Zanesville campus upgrades network, joins central Active Directory
Move saves money, frees IT staff for better faculty/student support
January 23, 2009
By Sean O'Malley
The Zanesville campus recently expanded network storage for its faculty and staff, implemented cross-campus resource sharing, improved its ability to maintain lab computers, and deployed a brand new wired network, all while reducing administrative overhead.
These gains were made possible by a collaboration between Zanesville IT staff and the Office of Information Technology (OIT) to install a Cisco-based wired network and migrate Zanesville campus personal computers and servers into a new, centralized Active Directory structure.
"The Zanesville Campus had a very positive experience collaborating with OIT on these two major integration projects," says Zanesville IT director Larry Tumblin. "By centralizing utility functions, it gives us more freedom to meet the specialized needs of our campus."
Zanesville worked with OIT to install a complete, "core-to-closet" wired network. Using Cisco technology, the new infrastructure takes advantage of the university's central network management and security tools. "I get e-mails now when there is a change in the status of any switch," says Tumblin. "Power disruptions and even a change in environmental conditions are reported to me automatically."
Security was a major factor in going with a centrally managed network as well, according to Tumblin. "OIT can provide a higher level of security in personnel and tools than I could provide locally."
Active Directory belongs to a class of IT infrastructure known as middleware. As the name implies, middleware sits 'in the middle' and helps coordinate communications between workstations, small servers, and large, centralized systems. By maintaining a directory of authorized users, their various roles at the university, and the rights associated with each of those roles, Active Directory makes managing logins, shared storage, and even remote desktop computer configuration much simpler.
Oracle Calendar, Blackboard 7.3, and many departmental "domains" all depend on Active Directory to manage their logins, while lab and kiosk computers in Baker Center use it to control not only logins but also the software available on those computers.

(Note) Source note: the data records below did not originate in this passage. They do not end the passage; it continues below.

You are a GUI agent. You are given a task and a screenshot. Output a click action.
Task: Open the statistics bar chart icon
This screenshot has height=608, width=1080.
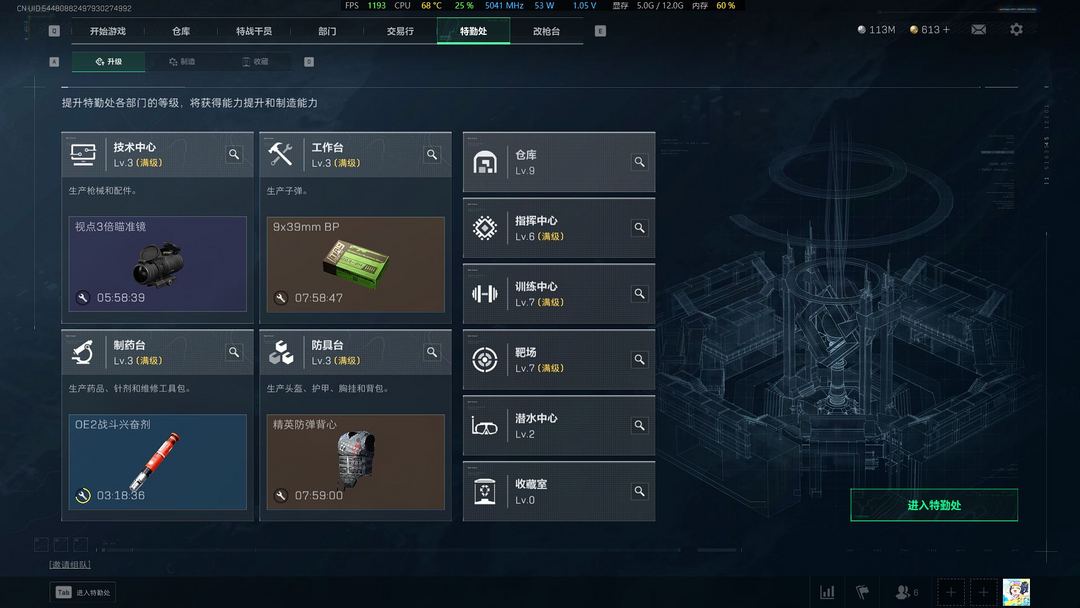coord(827,592)
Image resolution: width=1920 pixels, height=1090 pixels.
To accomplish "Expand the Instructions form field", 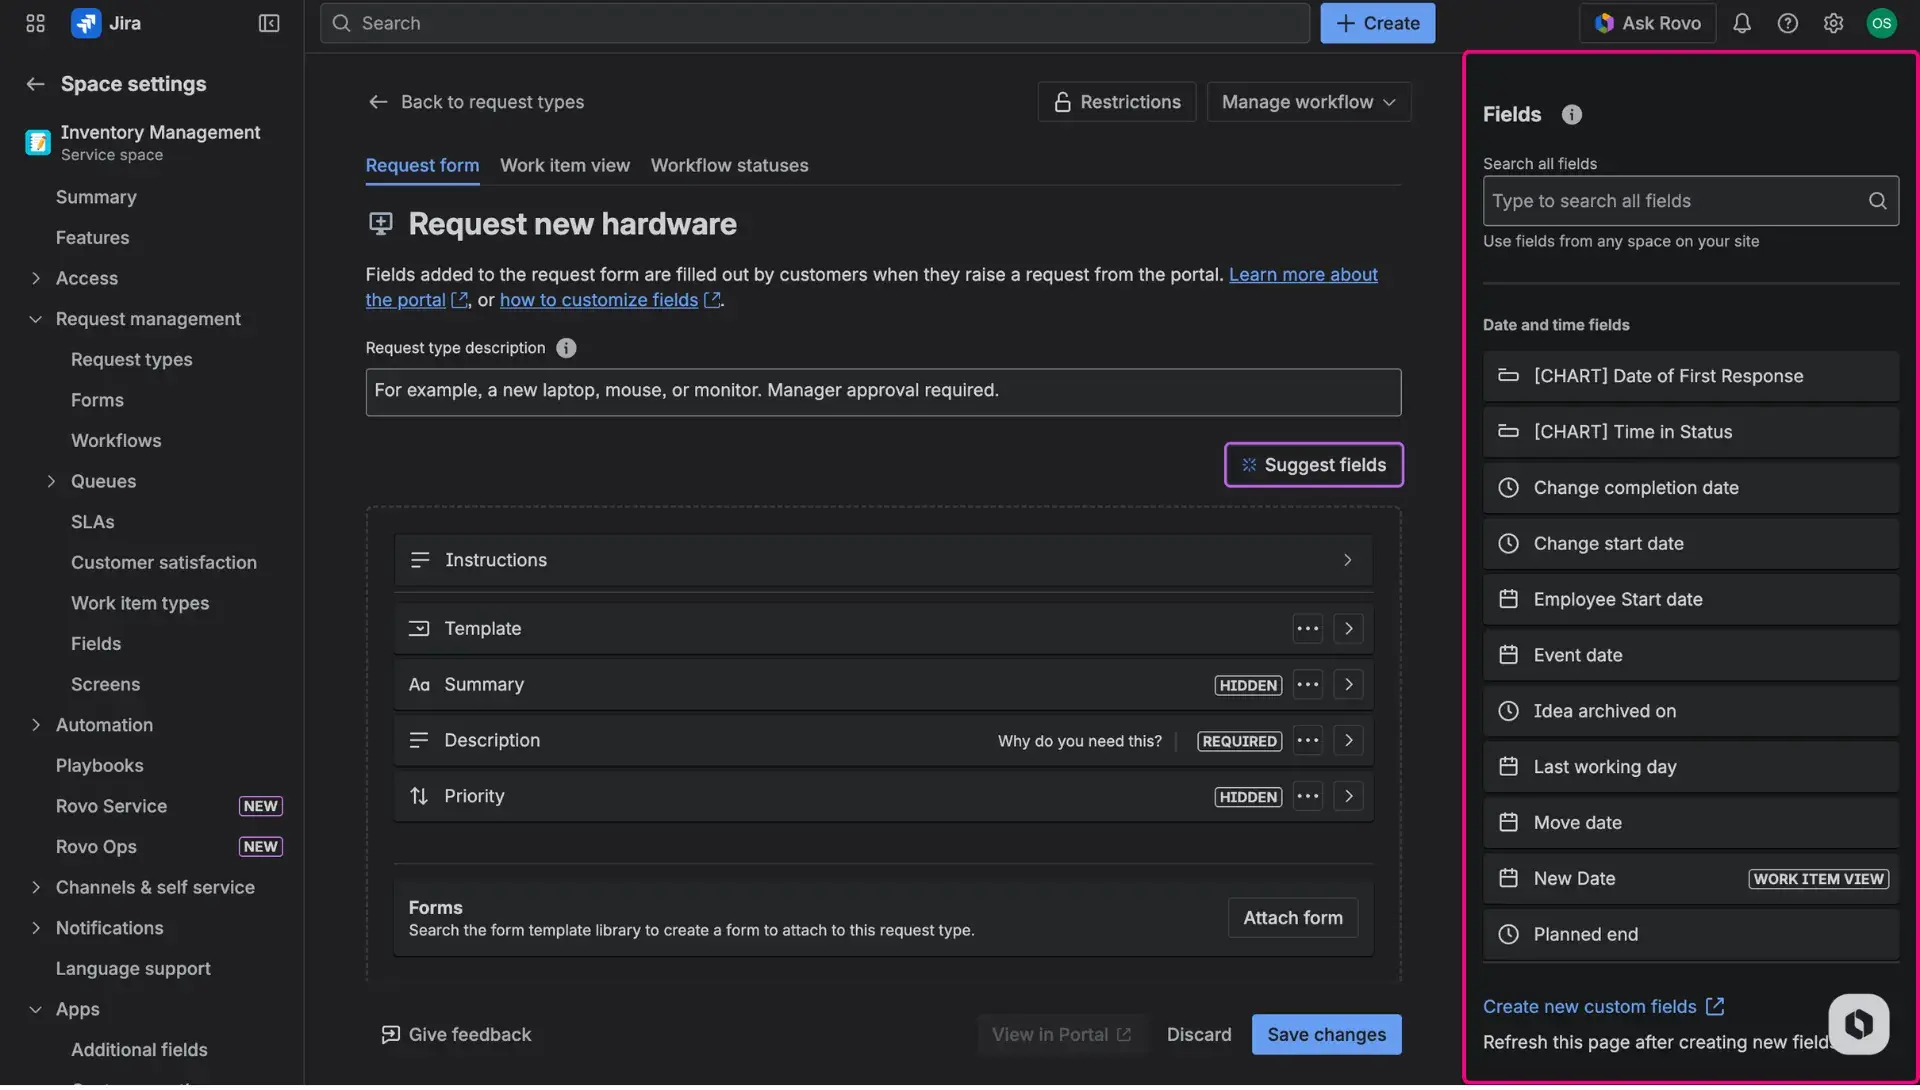I will (x=1347, y=560).
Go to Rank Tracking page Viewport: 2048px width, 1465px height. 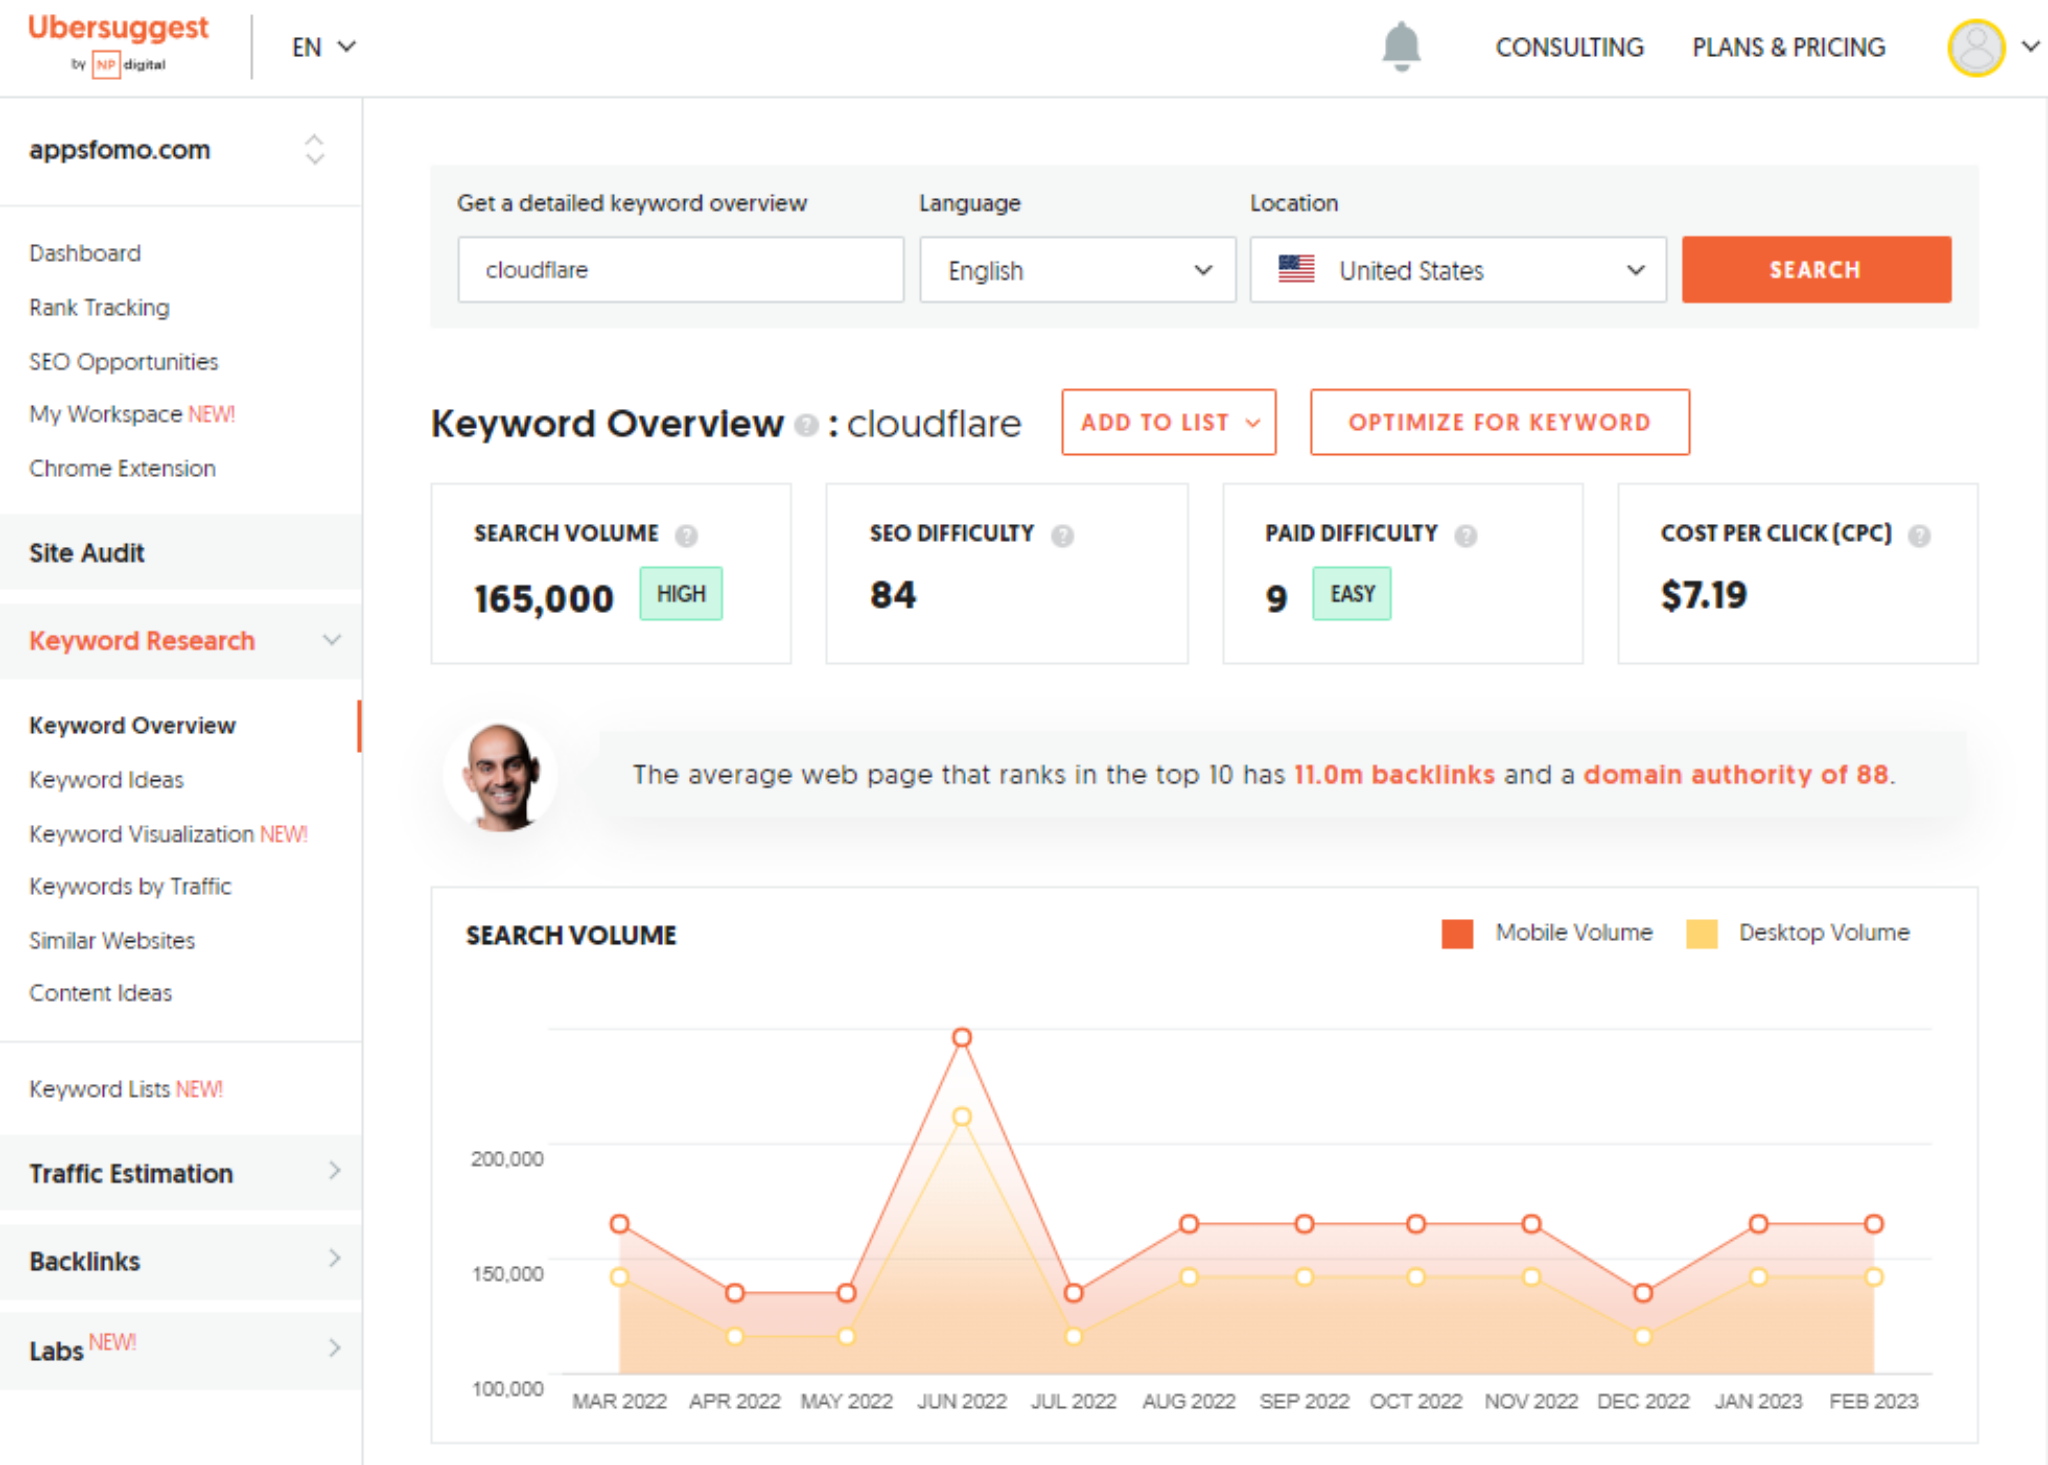(x=99, y=307)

Historically, the university did not offer a centralized Active Directory solution. As a result, individual campuses, schools and departments developed their own, taking advantage of the university's Microsoft licensing agreement to bring Active Directory servers online for their user communities. These stand-alone solutions provided local control but did not facilitate university-wide services like shared storage. They also were not very efficient with resources, since each department, school or campus needed to maintain its own Active Directory servers and structure.
Designing for Everyone
When OIT began developing plans to create a single, centralized Active Directory for the entire university, it was clear that such a system couldn't be "imposed from above," says project manager Allen Gattis. Instead, it needed to be designed from the ground up to meet the needs of both central and distributed IT.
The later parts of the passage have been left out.